| Exercise aim |
Repeat the lines below exactly as they appear, but leave out the images.

| Data records |

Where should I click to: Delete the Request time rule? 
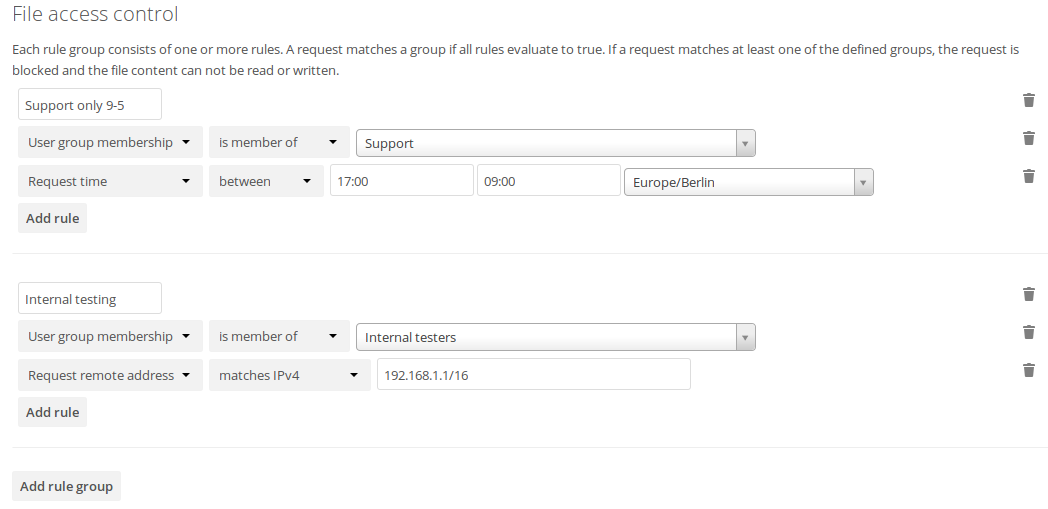pos(1028,176)
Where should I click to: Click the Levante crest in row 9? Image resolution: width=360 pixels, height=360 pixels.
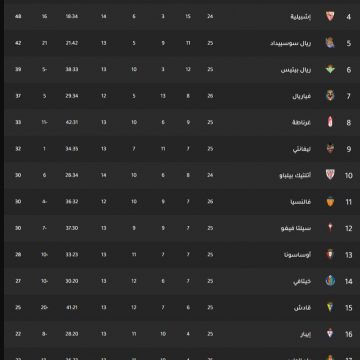pos(330,148)
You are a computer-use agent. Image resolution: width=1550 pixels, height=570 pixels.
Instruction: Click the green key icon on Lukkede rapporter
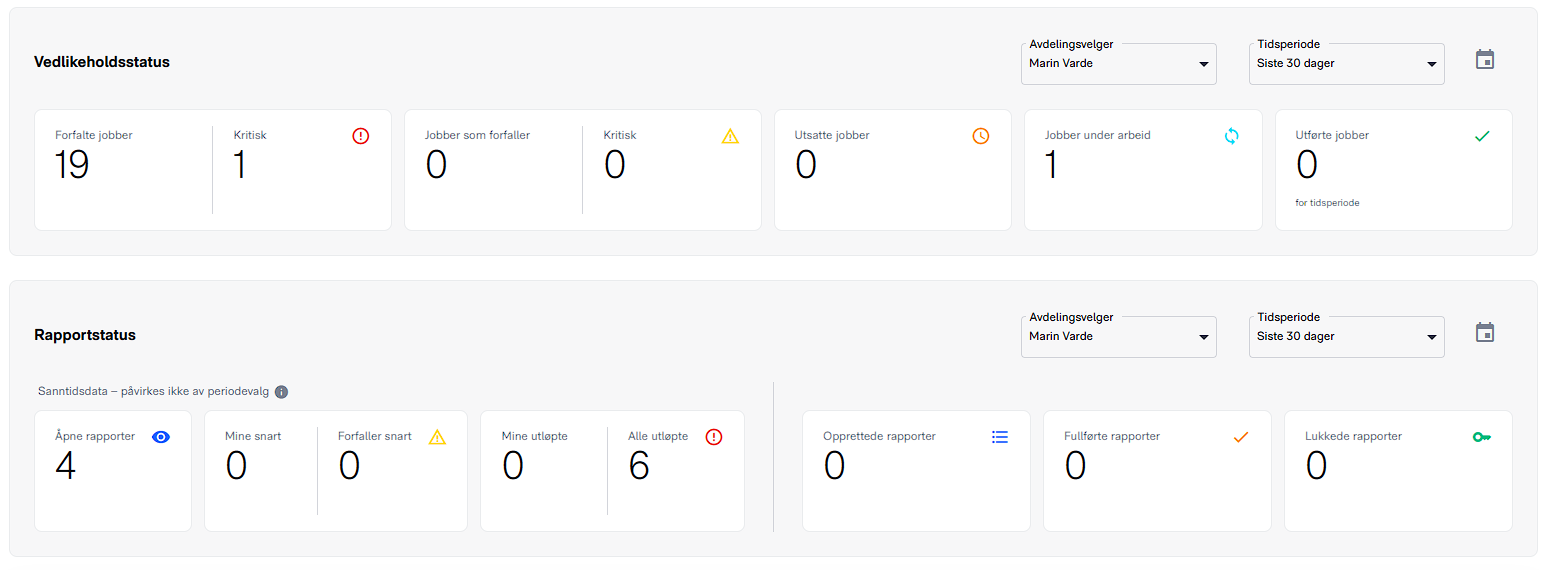pos(1482,437)
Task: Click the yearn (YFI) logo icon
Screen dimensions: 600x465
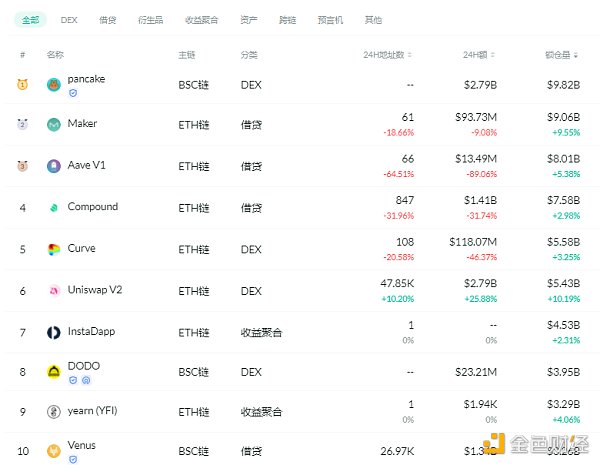Action: click(54, 412)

| Task answer |
Where should I click to: Delete the Request time rule? 
pos(1028,176)
Where should I click to: Click the Levante crest in row 9? Image resolution: width=360 pixels, height=360 pixels.
pos(330,148)
You are a computer-use agent. Image resolution: width=1550 pixels, height=570 pixels.
Instruction: Click the green key icon on Lukkede rapporter
pos(1482,437)
Task: Click the yearn (YFI) logo icon
Screen dimensions: 600x465
Action: click(54, 412)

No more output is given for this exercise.